More than 170 similar events took place across the nation Monday night in advance of hearings this week at the Supreme Court dealing with gay marriage.
On Tuesday, the Supreme Court is scheduled to hear oral arguments on the constitutionality of Proposition 8, California’s ban on same-sex marriages. On Wednesday, it will consider the Defense of Marriage Act and whether Congress has the right to withhold federal recognition of legally married same-sex couples.
McKinney said the Supreme Court’s decision probably won’t be revealed until sometime during the first weeks of June. In the meantime, it is important for people to voice their solidarity, said the Rev. Leigh Carlson Burgess, an ordained Disciples of Christ minister who is now working as a hospice chaplain.
“I am a 100 percent supporter of marriage,” Carlson Burgess said. “I believe it should be open to all people and not just heterosexual people.
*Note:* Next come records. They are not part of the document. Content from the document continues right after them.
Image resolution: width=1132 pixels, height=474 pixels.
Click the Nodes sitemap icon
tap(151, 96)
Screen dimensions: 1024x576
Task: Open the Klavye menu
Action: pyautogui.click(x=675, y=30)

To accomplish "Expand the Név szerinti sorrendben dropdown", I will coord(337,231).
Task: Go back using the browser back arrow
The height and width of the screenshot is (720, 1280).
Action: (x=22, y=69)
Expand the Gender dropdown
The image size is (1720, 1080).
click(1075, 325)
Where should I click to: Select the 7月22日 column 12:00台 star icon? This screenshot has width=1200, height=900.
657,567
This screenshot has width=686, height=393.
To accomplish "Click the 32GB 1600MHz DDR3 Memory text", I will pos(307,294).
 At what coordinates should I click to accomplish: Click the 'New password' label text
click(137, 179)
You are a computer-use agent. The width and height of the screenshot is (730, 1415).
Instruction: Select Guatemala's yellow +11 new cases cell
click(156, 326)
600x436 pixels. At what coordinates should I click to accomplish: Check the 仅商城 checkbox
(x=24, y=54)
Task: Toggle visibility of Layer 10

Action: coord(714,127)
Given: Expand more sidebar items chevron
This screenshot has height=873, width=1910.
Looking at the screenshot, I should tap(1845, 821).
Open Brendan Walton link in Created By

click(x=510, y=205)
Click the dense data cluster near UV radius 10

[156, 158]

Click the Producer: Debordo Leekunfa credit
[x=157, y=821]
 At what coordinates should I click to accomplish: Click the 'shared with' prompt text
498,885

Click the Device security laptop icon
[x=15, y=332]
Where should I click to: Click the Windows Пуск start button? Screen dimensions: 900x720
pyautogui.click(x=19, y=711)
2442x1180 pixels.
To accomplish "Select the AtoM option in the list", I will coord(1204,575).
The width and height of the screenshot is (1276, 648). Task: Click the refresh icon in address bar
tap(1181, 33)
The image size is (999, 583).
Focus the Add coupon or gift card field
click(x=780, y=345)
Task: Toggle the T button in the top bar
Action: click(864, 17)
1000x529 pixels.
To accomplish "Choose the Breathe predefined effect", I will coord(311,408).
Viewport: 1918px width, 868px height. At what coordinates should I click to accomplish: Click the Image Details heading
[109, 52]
“I’m here to bring awareness that the clergy you hear and see in the news doesn’t speak for all people and that some clergy are supportive of gay rights. It is a civil-rights issue.”
As rainbow flags and American flags were unfurled Monday night, Wichitan Bob Hull said he hoped rallies such as the one in Wichita sent a message to Washington.
“I hope they can see the way the American people are moving toward and change their vote,” Hull said.